The most significant association was with the deletions or changes in the IKAROS gene. Mutations of IKAROS were shown to identify a subgroup of patients who were treated in the COG study that had a very poor prognosis. The prognostic significance of these genetic alterations was validated in the independent St. Jude patient group, a finding of particular importance since different types of therapies were used in these two groups of patients.
Previous research has shown that the IKAROS gene serves as the blueprint for the production of the IKAROS protein, which regulates the activity of many other genes. The IKAROS protein plays an essential role in the development of lymphocytes, the white blood cells that, when changed, give rise to pediatric ALL. The way in which IKAROS abnormalities contribute to the development of relapse remains to be determined.

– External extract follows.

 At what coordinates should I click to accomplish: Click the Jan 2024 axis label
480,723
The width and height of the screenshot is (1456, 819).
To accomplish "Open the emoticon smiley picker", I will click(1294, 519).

The study also examined gene expression in the leukemia cells using microarray chips, and found that leukemia cells from patients with IKAROS alterations expressed primitive, stem cell-like genes, suggesting that the cells are less mature and possibly more resistant to the effects of drugs used to treat ALL. "These findings show how detailed analysis of leukemic cells using complementary techniques can enhance our understanding of the genetic basis of leukemia," said co-author Cheryl Willman, M.D., director and CEO, University of New Mexico Cancer Research & Treatment Center.
The researchers also tested whether the presence of IKAROS alterations was associated with levels of minimal residual disease, another measure of treatment response in ALL.
"Measurement of levels of minimal residual disease is widely used to monitor treatment responsiveness and also to alter patients' therapy if they have a very poor response to treatment," said James Downing, M.D., St. Jude scientific director and the paper's senior author. "An important analysis we conducted was to see whether identifying the association of IKAROS alterations with poor outcome added anything to just measuring levels of minimal residual disease. And, indeed, it did."
The researchers' analysis indicated that identifying IKAROS alterations may be clinically useful and will complement existing diagnostic tests and measurement of minimal residual disease levels.
While a clinical test for alterations of IKAROS could prove valuable for predicting poor outcomes in children with ALL, complexities remain. There are different types of deletions in the gene, some that involve the entire IKAROS gene and others that involve only parts of the gene. Because the genetic alterations in IKAROS in ALL are not uniform or limited to a single mutation or deletion, it may be necessary to develop a panel of different tests to detect IKAROS lesions and identify which patients are at highest risk for relapse.
This research was done as part of the NCI Therapeutically Applicable Research to Generate Effective Treatments (TARGET) initiative, which seeks to utilize the study of genomics to identify therapeutic targets in order to develop more effective treatments for childhood cancers. The first two cancers being studied in the program are ALL and neuroblastoma, a cancer that arises in immature nerve cells and affects mostly infants and children. Combined, these two cancers account for 3,000 new cases each year, and in both cancers, there are some children who have a very favorable prognosis and others who are at high risk for treatment failure. By determining the genetic factors that distinguish these groups, the hope is that researchers can use this information to improve patient outcomes and develop better treatments, particularly for those in the high-risk group.